823. When a Roman Catholic dies, the priest anoints his sense-faculties with blessed oil to keep away the evil spirits, some say.

Whoever asserts that to be the purpose is wrong.

824. Or perhaps it is to purify those organs from all evil.

You are nearer the mark now, but not quite right yet. The last anointing is to purify the soul of those sins it has committed through the misuse of the various bodily senses.

825. Would you explain something about the Sacrament of Extreme Unction?

Extreme Unction is that last of the Sacraments for the individual, by which those who are seriously ill and in danger of death, are anointed by the priest for the remission of their sins and, if it be God's will, for their restoration to health. The Sacrament of Extreme Unction gives special sacramental graces; and these in turn give an altogether special strength and peace of soul just when they are most needed. This Sacrament also, by the power of Christ, eradicates any lingering traces of sin; and partially, where it does not completely, fulfils the expiation due to sin in the next life.

826. Why does the priest have to anoint all the bodily senses?

Because so often it is by the bodily senses that people are led into sin. Now those bodily senses are five: sight, hearing, smell, taste and touch. The priest therefore anoints the body according to these senses, the eyes, the ears, the nostrils, the mouth and the hands. At each anointing he says the appropriate prayer. For example, when anointing the ears he says, "By this holy anointing and through His most loving mercy, may the Lord forgive you whatever sins you have committed through the sense of hearing." And so on, with the others. The Greek Orthodox Church has this same Sacrament of Extreme Unction, but differs slightly in its method of anointing the body, choosing the forehead, the chin, the cheeks, the hands and the feet. But the Sacrament is essentially the same, a bodily anointing with oil in the name of the Lord. In cases of urgent necessity, when there is no time to fulfil all the anointings, the Catholic priest may give one only, anointing the sick person on the forehead, and saying, "Through this holy anointing may the Lord forgive you whatever sins you have committed."

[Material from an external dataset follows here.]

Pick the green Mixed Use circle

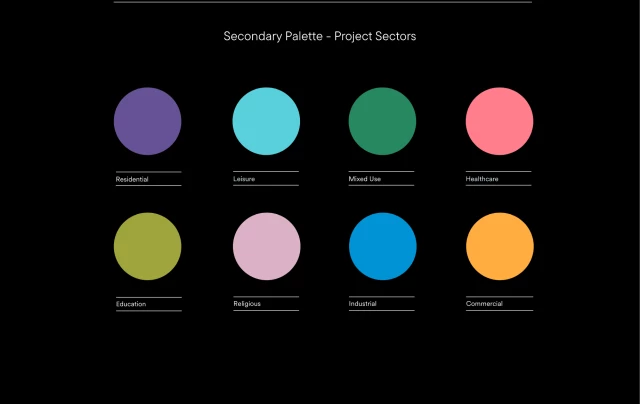pos(382,121)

827. May I ask you of what use is such anointing when the spirit has fled?

It is of no use when the spirit has fled. It is of use only on the supposition that the soul has not yet departed from the body. Priests are forbidden to anoint a dead body from which the soul has certainly departed.

828. Where does man go after death?

His body will go temporarily back to the dust. His soul goes to the judgment of God, and thence to one of three possible states. If the soul is quite fit for heaven, it enters heaven. If it is not quite fit for heaven, it goes to purgatory. If quite unfit for heaven, it goes to hell. Thus Scripture says, "It is appointed unto men once to die, and after this the judgment." Heb. IX., 27. It tells us also that one who has been fully faithful to God will receive the invitation, "Enter thou into the joy of thy Lord." One who dies in God's grace and friendship, but who has not been fully faithful, will be saved, according to Holy Scripture, but so as by fire. One who dies rejecting God will be rejected by God and will be buried in hell.